Tuesday 12 July 2011

Dutch Nationals

Roeland tacking in front of Sjoerd, the 2011 Dutch Champion

Having fun

More curved foils fun

Making a jump for Mark

Chris full concentration down wind in strong gusts

PJ leading the fleet

Great style by Frank

Eric, Hellecat's chairman crossing the finish line

All pics (copyrighted 2011) by Mark Cole/Eye for life. 

The Dutch nationals are won by Sjoerd Hoekstra, Chris Field was second and PJ was the last man on the podium.
Two days of strong wind and one day of light to moderate winds.
Sjoerd and Chris sailed the new Vision and were competitive with it. They did win  by smart sailing, better boathandling (Sjoerd!) and more consistency than the others.
PJ and Arno showed great speed uwpwind with their new ARC masts. PJ was very fast in the moderate conditions and Arno in the 18 knots plus breeze.

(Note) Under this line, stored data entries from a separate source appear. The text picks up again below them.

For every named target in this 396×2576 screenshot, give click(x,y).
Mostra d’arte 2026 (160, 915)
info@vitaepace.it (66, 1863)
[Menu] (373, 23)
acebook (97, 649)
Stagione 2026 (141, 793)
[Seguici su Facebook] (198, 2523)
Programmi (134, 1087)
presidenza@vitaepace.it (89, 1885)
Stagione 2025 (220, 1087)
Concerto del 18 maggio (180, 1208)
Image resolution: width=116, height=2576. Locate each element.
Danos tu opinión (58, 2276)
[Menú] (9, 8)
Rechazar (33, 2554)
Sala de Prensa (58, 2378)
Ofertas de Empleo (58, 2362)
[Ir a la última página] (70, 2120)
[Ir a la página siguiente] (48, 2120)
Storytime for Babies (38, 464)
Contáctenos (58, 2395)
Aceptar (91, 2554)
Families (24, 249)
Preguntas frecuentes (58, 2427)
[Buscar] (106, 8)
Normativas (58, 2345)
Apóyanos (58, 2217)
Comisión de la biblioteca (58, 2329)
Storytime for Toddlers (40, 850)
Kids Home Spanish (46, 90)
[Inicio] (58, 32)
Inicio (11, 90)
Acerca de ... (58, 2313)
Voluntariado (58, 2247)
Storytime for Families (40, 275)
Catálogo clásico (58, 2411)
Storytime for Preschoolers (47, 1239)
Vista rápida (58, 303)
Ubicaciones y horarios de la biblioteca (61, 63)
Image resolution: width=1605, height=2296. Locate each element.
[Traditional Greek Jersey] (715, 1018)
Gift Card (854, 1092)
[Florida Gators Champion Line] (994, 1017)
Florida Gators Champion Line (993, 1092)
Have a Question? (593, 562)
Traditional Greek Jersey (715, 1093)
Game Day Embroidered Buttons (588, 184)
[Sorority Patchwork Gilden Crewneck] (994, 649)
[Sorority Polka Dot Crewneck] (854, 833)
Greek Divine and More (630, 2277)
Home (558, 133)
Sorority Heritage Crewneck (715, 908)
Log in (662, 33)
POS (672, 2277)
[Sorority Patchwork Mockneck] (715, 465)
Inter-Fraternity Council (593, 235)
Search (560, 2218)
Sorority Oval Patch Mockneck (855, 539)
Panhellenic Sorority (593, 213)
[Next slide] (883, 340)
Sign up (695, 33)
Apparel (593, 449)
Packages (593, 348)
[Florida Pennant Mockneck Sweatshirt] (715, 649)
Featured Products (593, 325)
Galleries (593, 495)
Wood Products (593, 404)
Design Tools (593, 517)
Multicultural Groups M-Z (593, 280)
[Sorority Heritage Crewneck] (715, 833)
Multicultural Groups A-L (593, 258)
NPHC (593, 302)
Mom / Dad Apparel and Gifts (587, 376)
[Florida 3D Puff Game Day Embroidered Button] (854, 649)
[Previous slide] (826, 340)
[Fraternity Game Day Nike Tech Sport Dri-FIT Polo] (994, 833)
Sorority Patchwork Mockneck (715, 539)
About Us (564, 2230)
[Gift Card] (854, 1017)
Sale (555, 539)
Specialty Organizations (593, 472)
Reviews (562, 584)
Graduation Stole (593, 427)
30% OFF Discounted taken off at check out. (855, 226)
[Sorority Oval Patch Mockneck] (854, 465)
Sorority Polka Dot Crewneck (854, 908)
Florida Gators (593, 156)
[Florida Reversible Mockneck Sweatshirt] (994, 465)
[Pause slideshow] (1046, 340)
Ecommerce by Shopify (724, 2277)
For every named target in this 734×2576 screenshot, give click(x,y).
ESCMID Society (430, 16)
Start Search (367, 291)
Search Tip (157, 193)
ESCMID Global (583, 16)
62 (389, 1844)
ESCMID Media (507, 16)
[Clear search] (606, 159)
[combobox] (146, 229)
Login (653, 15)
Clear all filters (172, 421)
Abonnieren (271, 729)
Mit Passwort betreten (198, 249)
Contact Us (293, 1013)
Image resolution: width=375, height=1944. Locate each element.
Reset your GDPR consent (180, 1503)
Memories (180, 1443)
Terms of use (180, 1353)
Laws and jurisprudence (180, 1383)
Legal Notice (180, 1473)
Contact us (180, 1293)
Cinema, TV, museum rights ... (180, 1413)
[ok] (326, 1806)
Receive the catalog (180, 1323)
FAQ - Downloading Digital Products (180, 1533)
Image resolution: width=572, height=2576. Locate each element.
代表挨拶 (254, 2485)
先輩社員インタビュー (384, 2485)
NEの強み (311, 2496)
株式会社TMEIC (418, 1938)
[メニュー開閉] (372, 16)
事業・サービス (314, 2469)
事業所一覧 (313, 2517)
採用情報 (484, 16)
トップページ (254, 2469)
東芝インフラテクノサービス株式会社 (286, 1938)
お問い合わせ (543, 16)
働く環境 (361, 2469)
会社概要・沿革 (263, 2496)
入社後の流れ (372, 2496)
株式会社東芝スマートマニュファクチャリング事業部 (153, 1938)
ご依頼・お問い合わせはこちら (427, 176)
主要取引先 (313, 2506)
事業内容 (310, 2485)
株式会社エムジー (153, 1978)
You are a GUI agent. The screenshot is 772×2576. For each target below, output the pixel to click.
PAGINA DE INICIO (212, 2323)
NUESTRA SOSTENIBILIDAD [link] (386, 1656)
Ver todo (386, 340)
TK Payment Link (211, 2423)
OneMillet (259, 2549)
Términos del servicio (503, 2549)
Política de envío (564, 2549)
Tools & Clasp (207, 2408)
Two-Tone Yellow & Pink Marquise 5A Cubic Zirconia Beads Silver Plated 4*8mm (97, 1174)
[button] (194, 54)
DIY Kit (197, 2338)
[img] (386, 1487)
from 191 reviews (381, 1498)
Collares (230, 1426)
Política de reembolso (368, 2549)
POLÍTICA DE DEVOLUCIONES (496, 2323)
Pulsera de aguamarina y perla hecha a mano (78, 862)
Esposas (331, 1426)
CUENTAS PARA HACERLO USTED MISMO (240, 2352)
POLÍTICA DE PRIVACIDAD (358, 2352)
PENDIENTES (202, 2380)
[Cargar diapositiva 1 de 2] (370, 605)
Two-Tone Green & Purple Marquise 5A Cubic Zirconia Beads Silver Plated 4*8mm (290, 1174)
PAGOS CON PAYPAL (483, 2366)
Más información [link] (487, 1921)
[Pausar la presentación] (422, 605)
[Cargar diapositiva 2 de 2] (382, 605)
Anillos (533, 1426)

We learned that keeping the daggerboards down in the big breeze (while going sort of flat) gave more control than boards up. The DNA is fast downwind if you can keep the bow up.Working the gust right is key to topspeed. Pushing the boat while it is ploughing is definitely not fast. So ease in a gust and pull in hard shortly after that. If you keep the traveller far out you can both steer very deep and have flow over the back of the sail
The conditions were not ideal for trapezing downwind, either too much or too little wind.
Trapezing downwind in 12 -18 knots is quite common now and is both fun and fast. A footstrap on the transom is too far back for those circumstances. Trapezing above 18 knots is for the experts only at this moment. It makes only sense if you keep the bow up, else you are sailing higher with the boat in displacement mode. It is tricky to handle the big gusts , if you steer up the boat shoots in the air, if you do nothing it will nose dive, come up again and accelerate agressively.  Steering up will lead to a capsize, bearing away too much will haveyou fall in the water along side the boat.
If you ease the sheet a little bit, the sail will only become fuller, which will make your problems bigger instead of smaller. A big ease or complete drop of sheet  is not practicable either else the weather hull will drop in the water and you too. If you can all overcome this and keep the boat in the groove you are rewarded with 3-4 knots extra boatspeed.  We need just to practice more in those conditions and see which style our champions have made work.

Up to Danmark now, where we will see the first World Champion boat with curved boards, as the straight boards will be almost extinct at that event.